Sexing the Cherry
Author: Jeanette Winterson
Winner: E.M. Forster Award, 1989
Original Publication: 1989
Genre: Fiction, Magical Realism
#187 on “1,001 Books to Read Before You Die”
On the surface, Sexing the Cherry is the story of an abandoned baby boy, and the grotesque giantess who finds him on the grimy banks of the Thames. Beneath the surface, the novel is part history, part reality, part past, present, and future, and a lot of magic and fairy tale. Set in 17th century England during Oliver Cromwell and Charles I’s time, we are plunged into the world of Jordan and the murderous Dog-Woman; who is, in the author’s words, “perhaps the only woman in English fiction confident enough to use filth as a fashion accessory.”

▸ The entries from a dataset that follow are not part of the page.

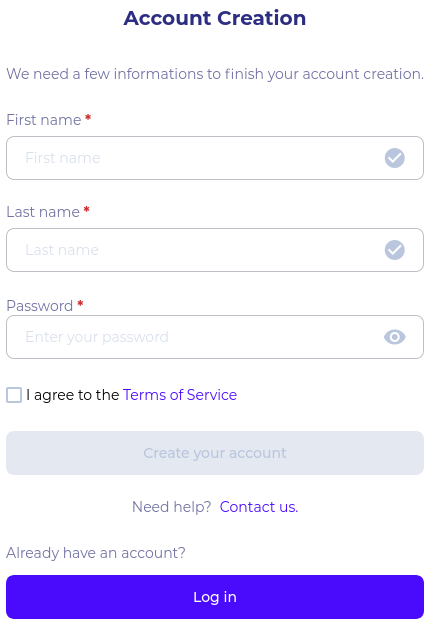Screen dimensions: 435x633
Task: Click the checkmark icon in First name field
Action: point(394,158)
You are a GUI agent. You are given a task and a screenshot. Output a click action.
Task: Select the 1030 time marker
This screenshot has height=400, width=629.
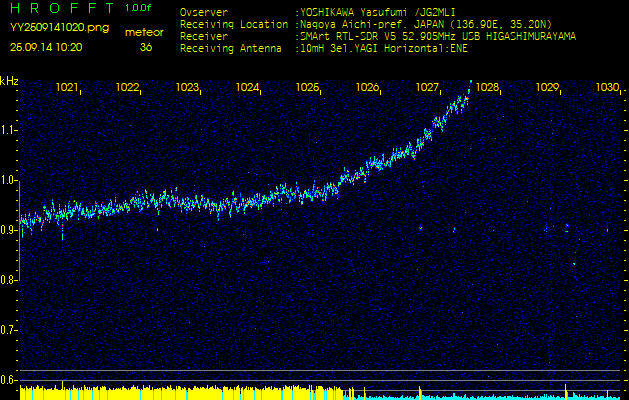(607, 88)
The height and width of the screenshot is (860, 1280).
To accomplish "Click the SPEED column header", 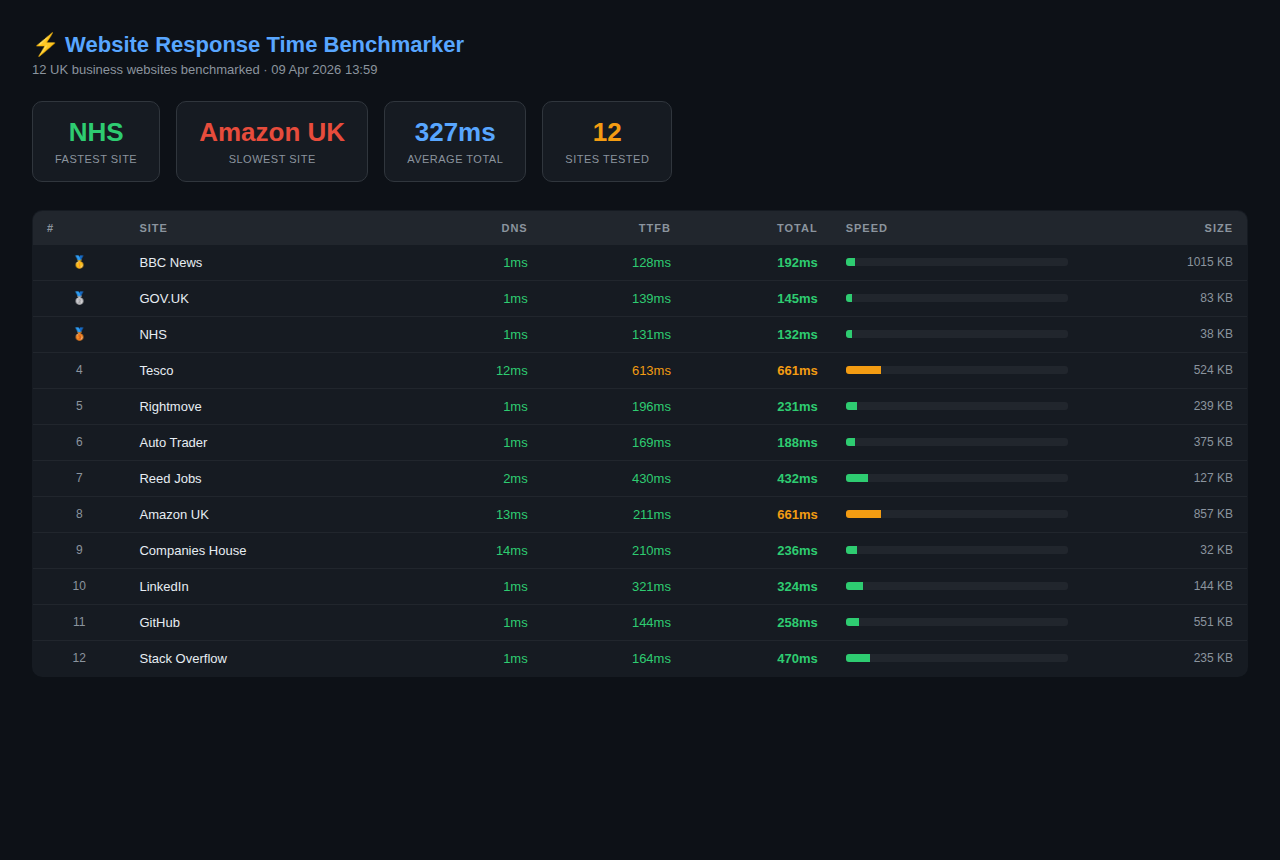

Jordan, infected from a young age with wanderlust, befriends John Tradescant, explorer and gardener to the King. The Dog-Woman has always known he will leave her. She recalls bringing Jordan to court at age three to see a curiosity – a banana, and the first ever to arrive in England. The townspeople gathered around, clucking and making remarks, and a fortune-teller tells the Dog-Woman that while many will love Jordan, he will only love once, and his beloved will destroy him.
“…I noticed a woman whose face was a sea voyage I had not the courage to attempt.”
Jordan sets sail with Tradescant, all the while chasing a dancer he once met, who may or may not be the twelfth dancing princess from the famous fairy tale. The Dog-Woman passes her time attempting to make sense of what God wants for her, and from her. She exacts eye-for-an-eye revenge on a hypocritical neighbor, and takes the preached metaphor so literally that she ends up lining her watercress beds with human teeth to aid the drainage. The juxtaposition of the intellectual simplicity of the Dog-Woman and her keen insight into humanity is extremely well done. I recall chuckling at a passage where she bites off a man’s penis (in her ignorance of how fellatio should be performed), because she thinks that they grow back like lizard’s tails. After spending time in a whorehouse, she realizes that penises do not regenerate. Rather than be horrified at disfiguring the previous man, she is amused and thinks to herself that it is indeed unfortunate for men that penises DON’T grow back, seeing as how according to everything she knows, men don’t seem to be very mindful of where they put them.
Fun Fact: Obviously, Jordan and the Dog-Woman are fictional characters, but the backdrop of 17th-century London contains real historical figures. Most notably, I learned that John Tradescant was a real person – botanist, explorer, and royal gardener who brought the first pineapple to England. Historical fiction novelist Philippa Gregory’s “Earthly Joys” is about John Tradescant.
Bother if: This book was very different than most I have read, and was a short, enjoyable read. The story bounces around periods, indicating that time is not a linear construct and that the past, present, and future do not exist. There are houses which are all ceilings and no floors, a floating city in the clouds, and, of course, twelve dancing princesses. There is a little girl whose body grows large enough to encompass her personality, and a little boy who still believes in the magic of the moon. “People say the magic has gone out of the moon now that someone’s stood on it. I don’t think so. It would take more than a man’s foot to steal the moon.” I particularly enjoyed the poetic language and the metaphysical aspects of the story.
Don’t Bother if: To say that the Dog-Woman is rough around the edges is to put it far too mildly. She is repulsive in every facet except her heart. There are also depictions of murder, revenge, rape, torture, dismemberment, and sex including prostitution, group sex, homosexuality, necrophilia, and more. None are graphically told (the mental pictures you supply yourself are more than sufficient), but this is not a novel for everyone, and particularly not younger than mid-teens, depending on the level of maturity. There are also depictions of public executions characteristic of the time period, which were commonplace then and seem particularly brutal today. I thought that it was a wonderfully unique and entertaining story and would recommend it, but I was taken aback by some things. That said, the violence in the story did serve to paint a full picture, rather than simply being there for its own sake or for shock value. The narrative also shifts between characters and time periods. While I did not find it confusing in this instance, some dislike that style of storytelling.